REQUIRED WORK >> If a line holds the word "Products", copy it from the entries.

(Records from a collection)
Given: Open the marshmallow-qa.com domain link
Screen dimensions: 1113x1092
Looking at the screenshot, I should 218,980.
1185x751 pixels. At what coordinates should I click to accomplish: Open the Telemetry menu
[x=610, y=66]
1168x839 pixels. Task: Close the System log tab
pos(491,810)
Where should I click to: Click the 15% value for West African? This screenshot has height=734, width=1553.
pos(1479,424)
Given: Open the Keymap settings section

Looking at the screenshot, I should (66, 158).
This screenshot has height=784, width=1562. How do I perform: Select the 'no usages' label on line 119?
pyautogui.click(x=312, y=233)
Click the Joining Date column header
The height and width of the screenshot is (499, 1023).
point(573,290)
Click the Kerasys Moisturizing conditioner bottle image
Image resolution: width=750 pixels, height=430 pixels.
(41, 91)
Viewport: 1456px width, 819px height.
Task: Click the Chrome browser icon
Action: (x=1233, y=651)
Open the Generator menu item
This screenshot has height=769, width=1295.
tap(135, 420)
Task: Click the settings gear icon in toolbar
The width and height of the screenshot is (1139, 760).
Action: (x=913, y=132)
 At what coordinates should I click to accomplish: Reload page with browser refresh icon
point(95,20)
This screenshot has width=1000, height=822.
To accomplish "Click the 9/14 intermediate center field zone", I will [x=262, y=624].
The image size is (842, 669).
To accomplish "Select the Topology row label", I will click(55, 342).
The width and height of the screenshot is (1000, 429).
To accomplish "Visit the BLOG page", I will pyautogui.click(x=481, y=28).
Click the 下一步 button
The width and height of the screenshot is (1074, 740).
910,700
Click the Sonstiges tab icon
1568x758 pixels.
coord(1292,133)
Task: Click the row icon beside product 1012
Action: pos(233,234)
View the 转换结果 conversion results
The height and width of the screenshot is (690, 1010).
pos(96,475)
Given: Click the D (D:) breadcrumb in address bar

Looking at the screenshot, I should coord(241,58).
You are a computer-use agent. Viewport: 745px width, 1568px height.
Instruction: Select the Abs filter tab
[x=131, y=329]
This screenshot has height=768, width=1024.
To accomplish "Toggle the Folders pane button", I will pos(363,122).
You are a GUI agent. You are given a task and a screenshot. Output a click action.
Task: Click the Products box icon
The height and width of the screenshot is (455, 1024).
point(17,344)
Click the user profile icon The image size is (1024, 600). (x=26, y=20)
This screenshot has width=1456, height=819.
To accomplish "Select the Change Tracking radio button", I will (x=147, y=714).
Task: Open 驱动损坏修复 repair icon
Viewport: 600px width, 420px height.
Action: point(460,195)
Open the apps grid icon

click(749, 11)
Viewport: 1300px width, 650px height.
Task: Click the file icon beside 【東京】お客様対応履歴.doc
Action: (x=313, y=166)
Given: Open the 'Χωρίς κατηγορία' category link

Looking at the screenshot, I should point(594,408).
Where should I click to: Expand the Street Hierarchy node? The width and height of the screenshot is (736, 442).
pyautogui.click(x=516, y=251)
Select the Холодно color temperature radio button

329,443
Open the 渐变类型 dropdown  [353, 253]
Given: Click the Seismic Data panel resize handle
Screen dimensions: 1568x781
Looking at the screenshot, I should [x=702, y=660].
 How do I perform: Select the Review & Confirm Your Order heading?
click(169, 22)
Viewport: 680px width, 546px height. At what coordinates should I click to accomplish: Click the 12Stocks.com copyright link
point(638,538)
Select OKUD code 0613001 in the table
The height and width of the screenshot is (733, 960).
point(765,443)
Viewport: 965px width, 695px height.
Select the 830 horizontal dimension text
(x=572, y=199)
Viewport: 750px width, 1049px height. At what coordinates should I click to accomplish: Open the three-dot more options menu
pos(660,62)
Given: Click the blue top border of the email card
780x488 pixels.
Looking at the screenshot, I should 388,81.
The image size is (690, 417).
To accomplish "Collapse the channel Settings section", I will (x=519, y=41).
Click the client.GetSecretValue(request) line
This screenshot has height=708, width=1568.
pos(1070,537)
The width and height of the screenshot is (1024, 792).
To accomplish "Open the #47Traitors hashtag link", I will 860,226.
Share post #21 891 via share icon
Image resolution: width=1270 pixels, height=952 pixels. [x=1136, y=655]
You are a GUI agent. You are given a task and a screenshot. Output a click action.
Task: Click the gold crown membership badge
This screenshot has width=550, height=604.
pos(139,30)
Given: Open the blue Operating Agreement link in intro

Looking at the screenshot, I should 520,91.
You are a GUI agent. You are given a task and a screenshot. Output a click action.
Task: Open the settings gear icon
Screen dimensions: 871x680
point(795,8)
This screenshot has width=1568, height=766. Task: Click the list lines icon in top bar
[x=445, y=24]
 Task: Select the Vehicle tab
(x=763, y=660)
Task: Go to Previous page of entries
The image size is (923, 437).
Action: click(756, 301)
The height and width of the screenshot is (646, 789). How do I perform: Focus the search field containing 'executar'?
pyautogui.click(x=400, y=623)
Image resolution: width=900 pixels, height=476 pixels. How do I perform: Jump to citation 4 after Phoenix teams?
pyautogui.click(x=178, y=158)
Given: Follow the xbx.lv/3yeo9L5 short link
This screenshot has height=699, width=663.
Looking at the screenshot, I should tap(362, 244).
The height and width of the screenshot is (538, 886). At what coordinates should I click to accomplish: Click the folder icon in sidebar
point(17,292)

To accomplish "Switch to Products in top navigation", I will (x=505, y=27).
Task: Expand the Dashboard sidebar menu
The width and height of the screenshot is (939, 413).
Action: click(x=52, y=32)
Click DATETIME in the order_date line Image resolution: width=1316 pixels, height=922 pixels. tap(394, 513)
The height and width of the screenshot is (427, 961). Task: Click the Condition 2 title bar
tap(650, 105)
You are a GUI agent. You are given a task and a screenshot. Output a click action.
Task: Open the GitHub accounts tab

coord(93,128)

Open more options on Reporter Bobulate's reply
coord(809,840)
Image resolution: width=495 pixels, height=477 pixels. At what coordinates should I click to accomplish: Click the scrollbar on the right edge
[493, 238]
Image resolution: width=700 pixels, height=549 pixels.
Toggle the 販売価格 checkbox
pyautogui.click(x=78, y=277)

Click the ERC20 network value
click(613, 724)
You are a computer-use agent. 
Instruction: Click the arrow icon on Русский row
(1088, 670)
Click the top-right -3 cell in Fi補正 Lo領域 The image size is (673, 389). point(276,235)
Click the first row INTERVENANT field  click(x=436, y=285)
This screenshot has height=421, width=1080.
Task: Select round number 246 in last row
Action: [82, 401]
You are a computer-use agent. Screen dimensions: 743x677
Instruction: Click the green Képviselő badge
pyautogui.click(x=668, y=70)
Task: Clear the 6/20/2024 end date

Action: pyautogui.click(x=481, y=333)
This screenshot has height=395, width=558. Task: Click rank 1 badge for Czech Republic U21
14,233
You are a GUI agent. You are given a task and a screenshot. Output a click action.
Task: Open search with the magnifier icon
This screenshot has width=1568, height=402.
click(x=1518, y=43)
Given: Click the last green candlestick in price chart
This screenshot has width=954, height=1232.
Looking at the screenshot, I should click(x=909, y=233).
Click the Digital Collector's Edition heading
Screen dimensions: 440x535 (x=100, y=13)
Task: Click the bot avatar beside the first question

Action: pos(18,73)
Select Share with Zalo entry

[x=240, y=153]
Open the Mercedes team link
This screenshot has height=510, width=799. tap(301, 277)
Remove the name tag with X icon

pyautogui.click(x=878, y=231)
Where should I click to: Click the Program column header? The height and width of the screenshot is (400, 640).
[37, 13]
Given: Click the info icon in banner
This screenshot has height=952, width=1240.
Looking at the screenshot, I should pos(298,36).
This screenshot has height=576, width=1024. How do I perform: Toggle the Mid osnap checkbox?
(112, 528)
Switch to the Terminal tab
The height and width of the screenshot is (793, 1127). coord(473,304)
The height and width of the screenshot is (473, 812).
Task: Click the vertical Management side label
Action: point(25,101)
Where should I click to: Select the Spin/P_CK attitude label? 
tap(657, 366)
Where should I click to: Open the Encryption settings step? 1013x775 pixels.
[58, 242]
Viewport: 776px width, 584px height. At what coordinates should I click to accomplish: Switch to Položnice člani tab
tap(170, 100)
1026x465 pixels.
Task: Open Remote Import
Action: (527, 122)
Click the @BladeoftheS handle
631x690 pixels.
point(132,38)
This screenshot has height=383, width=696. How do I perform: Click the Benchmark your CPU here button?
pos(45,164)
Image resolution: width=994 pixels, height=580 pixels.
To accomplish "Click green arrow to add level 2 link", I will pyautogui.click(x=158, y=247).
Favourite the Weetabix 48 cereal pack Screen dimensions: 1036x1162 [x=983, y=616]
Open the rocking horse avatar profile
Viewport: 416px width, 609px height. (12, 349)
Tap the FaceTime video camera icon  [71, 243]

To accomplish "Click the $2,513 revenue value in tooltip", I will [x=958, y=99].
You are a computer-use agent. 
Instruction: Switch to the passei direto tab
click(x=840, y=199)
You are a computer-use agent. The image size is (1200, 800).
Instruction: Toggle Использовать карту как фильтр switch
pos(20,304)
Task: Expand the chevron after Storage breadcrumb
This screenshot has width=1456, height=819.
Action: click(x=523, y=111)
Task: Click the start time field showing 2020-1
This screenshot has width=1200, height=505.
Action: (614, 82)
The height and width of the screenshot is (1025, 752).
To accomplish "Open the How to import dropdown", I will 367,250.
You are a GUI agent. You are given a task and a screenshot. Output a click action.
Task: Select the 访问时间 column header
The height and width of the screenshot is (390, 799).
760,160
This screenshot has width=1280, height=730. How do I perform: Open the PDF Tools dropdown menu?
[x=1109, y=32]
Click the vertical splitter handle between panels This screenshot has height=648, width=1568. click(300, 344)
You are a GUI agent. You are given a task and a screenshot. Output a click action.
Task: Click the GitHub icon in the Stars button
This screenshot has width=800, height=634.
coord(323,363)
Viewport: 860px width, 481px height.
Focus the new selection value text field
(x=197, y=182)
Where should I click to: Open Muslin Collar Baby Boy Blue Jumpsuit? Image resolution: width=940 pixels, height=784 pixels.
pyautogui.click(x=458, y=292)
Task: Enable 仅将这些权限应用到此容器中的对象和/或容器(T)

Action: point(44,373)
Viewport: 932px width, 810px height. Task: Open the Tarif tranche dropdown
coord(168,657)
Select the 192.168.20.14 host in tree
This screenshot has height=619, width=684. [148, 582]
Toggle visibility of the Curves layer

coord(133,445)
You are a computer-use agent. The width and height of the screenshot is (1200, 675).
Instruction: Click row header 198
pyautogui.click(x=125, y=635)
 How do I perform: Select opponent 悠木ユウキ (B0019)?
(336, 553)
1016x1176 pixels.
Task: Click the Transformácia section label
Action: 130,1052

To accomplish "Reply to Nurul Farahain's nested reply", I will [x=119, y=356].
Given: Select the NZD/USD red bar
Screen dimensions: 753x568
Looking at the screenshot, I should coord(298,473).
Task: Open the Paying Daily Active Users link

WORKED SOLUTION >>
Task: Click the Products box icon
To accomplish "Switch to Products in top navigation", I will (x=505, y=27).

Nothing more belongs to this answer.